Computational methods for target prediction

Identifying key macromolecular targets is a key step in the development of new pharmaceutical drugs. However, target identification with experimental approaches is a complex, lengthy and costly affair with uncertain outcome.

Computational methods for target prediction in drug discovery can complement experimental methods and has received huge attention from researchers worldwide. Dr. Johannes Kirchmair, associate professor in cheminformatics, working in the Department of Pharmaceutical Sciences, Division of Pharmaceutical Chemistry at the University of Vienna and head of the Computational Drug Discovery and Design Group, says, “Modern computational methods such as machine learning (ML) can make a substantial contribution to target identification. They are increasingly capable of identifying the structural patterns decisive for the binding of compounds to specific proteins and other biomacromolecules. Part of the value of computational methods is the fact that they can instantaneously assess whether a reliable prediction of the target(s) of a compound of interest is possible or not. In other words, they can give immediate feedback based on available knowledge of the specific chemical space of interest and, hence, also on the novelty of a compound of interest.”

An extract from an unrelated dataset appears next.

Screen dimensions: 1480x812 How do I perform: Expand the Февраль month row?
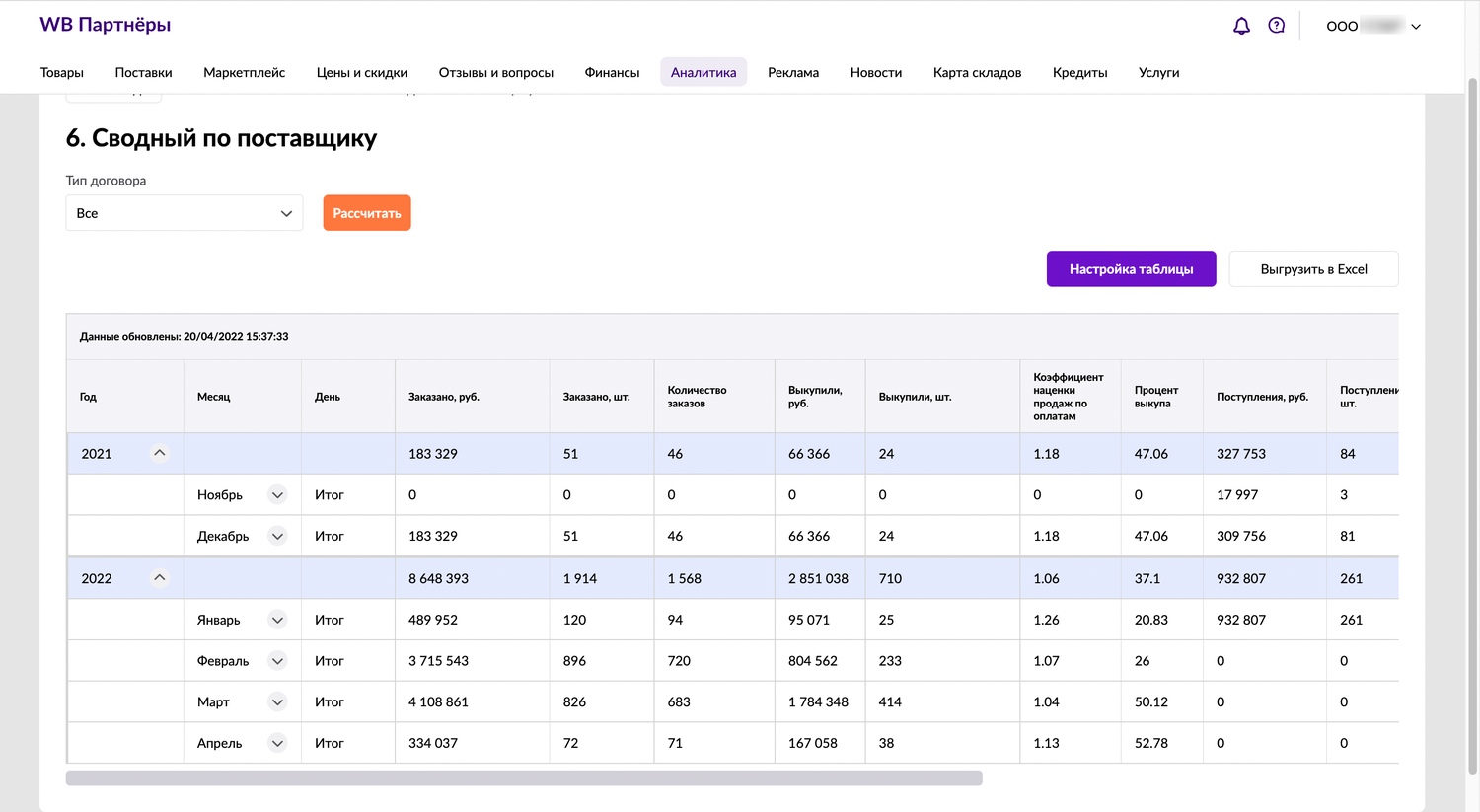coord(277,661)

Computational methods can be applied to almost every step in the drug discovery and development process. Dr. Simone Brogi, assistant professor working in the Department of Pharmacy, at the University of Pisa says, “Computational techniques can positively influence the entire drug development process. Due to a more targeted search, computer-based methods increase the hit rate of new potential therapeutic molecules with a considerable reduction to cost and time over classical high-throughput screening and combinatorial chemistry techniques. The goal of in silico approaches in drug discovery is not only to explain the chemical basis of therapeutic effect, but also to identify potential derivatives that would enhance the activity (hit-to-lead optimization).”

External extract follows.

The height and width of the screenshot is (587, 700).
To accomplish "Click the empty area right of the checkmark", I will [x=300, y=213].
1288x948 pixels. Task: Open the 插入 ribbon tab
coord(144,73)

Several computational methods capable of suggesting putative targets with good success rates have been developed. Brogi explains, “When the three-dimensional structure of the target is known, it is possible to apply computer-based techniques, mainly centered on molecular docking, using different algorithms (e.g., incremental construction, genetic algorithm, Monte Carlo) and scoring functions (e.g., physics‑based or force field-based, empirical, knowledge‑based and ML-based scoring functions) to establish three-dimensional complexes of a given target and potential ligands, studying a selected system at the atomic level.”

The binding affinity of the ligands for a given target can also be estimated using molecular mechanics methods such as MMGB(PB)/SA. Brogi explains, “Usually, the stability of selected complexes is evaluated using molecular dynamics simulation approaches, in which it is possible to study the evolution of a given system, in explicit solvent, for a selected time, also investigating the ligand‒protein interaction (currently microsecond and second of simulation are becoming routinary experiments due to the high increase of computational power). By coupling molecular docking and molecular dynamics it is possible to develop computational protocols for identifying possible drug candidates for a given target involved in a specific disorder.”

The dramatic increase in the availability of information for both biological macromolecules and small molecules is one of the main reasons for advances in computational drug discovery. Brogi elaborates on the advantages of computer-based methodologies in drug discovery: “[They] have the benefit of speeding up the production and screening of potential novel therapeutic agents, based on analysis of calculated properties and prediction models for selected drug targets, as well as the identification of safety liabilities, while reducing the need for costly and time-consuming trials.”

Computer-based approaches have great potential and are here to complement existing experimental methods.

“Computational methods are not aimed at replacing experiments but at providing guidance to experimentalists, enabling them to focus their resources on the most promising research directions and, thus, boost drug discovery,” concludes Kirchmair.